Re: Possible causes for "MT slowdown"



"Mirek Fidler" <cxl@xxxxxxxxxx> wrote in message news:57cb88a4-ea4a-45cf-b630-e2b7ffe25877@xxxxxxxxxxxxxxxxxxxxxxxxxxxxxxx
On May 29, 12:06 am, "Chris Thomasson" <cris...@xxxxxxxxxxx> wrote:
"Mirek Fidler" <c...@xxxxxxxxxx> wrote in message

news:f9dd932a-63f7-45e9-a2dc-7892ff3e33ed@xxxxxxxxxxxxxxxxxxxxxxxxxxxxxx

> Hi,

> I am working on server application which basically serves as big cache
> to sql database, performing query requests. As long as query requests
> that are in cache are performed, there is no sql communication.

> I believe that in such case, running N queries in single thread should
> take approximately 2x as much time as running N/2 in 2 threads.
> Anyway, so far I was able to achieve only 1.6x.
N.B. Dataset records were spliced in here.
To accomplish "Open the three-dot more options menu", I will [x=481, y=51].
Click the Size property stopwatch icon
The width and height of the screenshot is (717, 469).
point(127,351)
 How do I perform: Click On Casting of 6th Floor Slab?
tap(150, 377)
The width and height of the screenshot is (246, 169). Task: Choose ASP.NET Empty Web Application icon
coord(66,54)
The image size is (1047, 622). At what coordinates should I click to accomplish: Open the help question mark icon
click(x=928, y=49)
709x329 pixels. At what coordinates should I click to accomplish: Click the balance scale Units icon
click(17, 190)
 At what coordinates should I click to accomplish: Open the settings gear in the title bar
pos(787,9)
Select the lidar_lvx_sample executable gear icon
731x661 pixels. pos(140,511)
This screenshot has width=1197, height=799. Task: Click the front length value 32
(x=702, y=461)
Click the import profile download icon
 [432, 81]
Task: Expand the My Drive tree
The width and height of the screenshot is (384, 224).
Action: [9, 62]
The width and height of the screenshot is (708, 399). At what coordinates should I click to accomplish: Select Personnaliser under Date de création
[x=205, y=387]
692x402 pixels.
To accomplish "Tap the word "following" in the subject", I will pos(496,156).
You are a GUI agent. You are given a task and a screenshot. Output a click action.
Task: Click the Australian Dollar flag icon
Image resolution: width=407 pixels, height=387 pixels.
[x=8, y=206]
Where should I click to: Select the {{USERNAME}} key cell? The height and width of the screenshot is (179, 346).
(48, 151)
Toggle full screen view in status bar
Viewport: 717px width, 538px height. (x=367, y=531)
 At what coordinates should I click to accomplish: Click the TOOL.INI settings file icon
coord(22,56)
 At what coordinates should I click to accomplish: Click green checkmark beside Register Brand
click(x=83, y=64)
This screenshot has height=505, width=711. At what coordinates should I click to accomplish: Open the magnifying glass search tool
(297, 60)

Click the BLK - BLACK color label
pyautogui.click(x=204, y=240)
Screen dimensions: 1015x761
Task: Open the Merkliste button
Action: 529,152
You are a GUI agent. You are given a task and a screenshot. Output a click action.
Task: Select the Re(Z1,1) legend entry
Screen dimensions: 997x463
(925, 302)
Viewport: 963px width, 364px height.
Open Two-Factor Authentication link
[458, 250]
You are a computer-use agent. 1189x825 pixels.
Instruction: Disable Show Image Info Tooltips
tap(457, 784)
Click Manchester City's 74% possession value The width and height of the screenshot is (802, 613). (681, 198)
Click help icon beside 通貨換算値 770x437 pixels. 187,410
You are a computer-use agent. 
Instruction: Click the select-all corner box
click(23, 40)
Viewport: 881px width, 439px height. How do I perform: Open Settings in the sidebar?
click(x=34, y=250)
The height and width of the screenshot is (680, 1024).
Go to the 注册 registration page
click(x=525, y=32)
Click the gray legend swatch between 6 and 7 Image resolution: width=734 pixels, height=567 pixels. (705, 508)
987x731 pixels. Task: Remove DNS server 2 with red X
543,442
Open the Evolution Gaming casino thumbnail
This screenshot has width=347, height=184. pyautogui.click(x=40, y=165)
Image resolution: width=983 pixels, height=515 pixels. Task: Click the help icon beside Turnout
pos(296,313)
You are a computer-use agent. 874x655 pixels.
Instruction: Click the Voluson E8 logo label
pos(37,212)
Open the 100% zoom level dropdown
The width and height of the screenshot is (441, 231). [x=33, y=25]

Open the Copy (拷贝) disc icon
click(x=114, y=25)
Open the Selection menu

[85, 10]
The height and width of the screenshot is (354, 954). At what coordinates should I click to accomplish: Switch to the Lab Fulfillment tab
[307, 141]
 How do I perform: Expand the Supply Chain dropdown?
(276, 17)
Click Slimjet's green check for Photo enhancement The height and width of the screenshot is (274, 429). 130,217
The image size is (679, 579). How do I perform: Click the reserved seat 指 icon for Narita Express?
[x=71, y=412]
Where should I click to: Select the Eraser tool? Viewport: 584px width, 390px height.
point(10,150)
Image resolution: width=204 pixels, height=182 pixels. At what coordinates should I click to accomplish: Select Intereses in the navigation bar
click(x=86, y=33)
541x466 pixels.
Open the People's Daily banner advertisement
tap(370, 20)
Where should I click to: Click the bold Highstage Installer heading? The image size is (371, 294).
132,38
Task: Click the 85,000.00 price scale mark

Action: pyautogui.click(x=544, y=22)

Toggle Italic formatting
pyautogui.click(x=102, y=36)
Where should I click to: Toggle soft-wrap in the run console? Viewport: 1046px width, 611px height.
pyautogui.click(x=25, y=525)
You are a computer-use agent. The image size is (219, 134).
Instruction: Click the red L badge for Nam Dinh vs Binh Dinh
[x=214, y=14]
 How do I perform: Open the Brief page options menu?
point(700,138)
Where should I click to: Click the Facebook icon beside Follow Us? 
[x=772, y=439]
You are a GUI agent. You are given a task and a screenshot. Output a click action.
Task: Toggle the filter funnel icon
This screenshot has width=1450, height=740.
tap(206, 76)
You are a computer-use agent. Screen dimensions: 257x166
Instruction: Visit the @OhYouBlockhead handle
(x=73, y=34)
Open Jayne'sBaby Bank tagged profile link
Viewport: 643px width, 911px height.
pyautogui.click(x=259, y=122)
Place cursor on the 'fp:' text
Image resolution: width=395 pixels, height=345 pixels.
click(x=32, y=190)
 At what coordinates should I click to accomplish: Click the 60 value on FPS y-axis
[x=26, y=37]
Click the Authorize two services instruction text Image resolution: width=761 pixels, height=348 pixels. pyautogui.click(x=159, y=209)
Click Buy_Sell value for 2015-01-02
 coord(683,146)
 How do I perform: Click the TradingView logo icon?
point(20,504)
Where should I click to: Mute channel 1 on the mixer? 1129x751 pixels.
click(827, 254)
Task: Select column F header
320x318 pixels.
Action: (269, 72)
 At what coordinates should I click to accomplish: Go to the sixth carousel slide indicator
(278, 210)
> I am aware about this possible problems in MT performance:

> * mutex contention (avoided most of it)

> * false sharing (cacheline contention) (allocator used should not
> have this problem)

[...]

Are you saying that the allocator your using eliminates false-sharing?

Yep. I did some work since the last time we discussed allocators :) It
is now lock-free and false-sharing free, unless you do remote, of
course.

Great! :^D




AFAICT, you need to properly pad and explicitly align your data-structures
on l2-cacheline boundaries regardless of what allocator your using.

http://groups.google.com/group/comp.programming.threads/msg/8036dc8a3...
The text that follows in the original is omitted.